Description of the task ::
Check every line of the material below, and show those that contain "agent".

Provided records ::
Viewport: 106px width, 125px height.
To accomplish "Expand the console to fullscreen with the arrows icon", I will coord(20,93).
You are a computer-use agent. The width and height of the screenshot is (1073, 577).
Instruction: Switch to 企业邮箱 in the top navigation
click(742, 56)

==

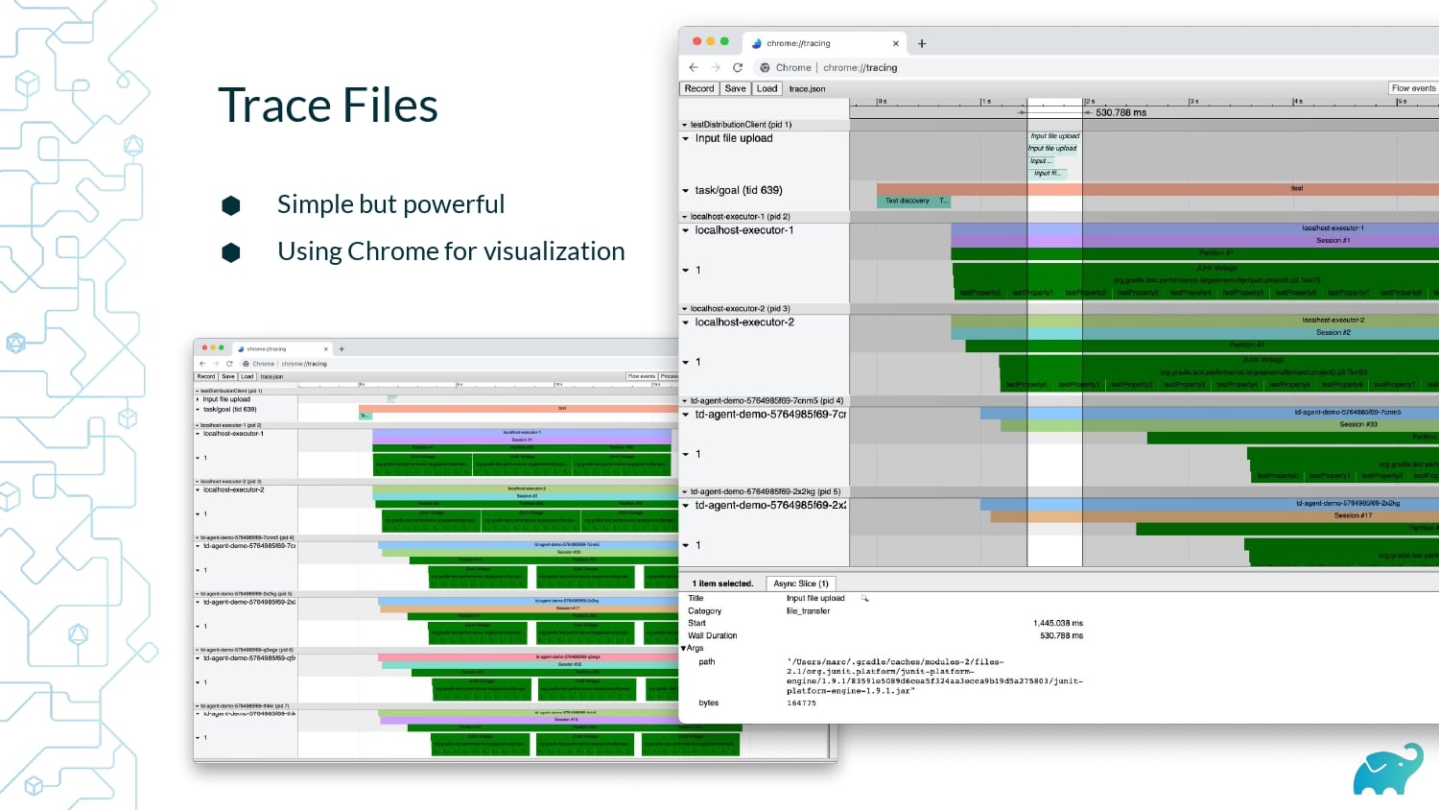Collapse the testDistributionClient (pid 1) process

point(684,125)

---

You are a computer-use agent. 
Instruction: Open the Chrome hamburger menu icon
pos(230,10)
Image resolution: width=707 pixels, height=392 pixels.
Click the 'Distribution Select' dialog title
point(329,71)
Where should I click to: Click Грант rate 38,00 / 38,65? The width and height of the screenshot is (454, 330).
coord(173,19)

Answer box ::
You are a computer-use agent. The width and height of the screenshot is (1073, 577).
You are a computer-use agent. 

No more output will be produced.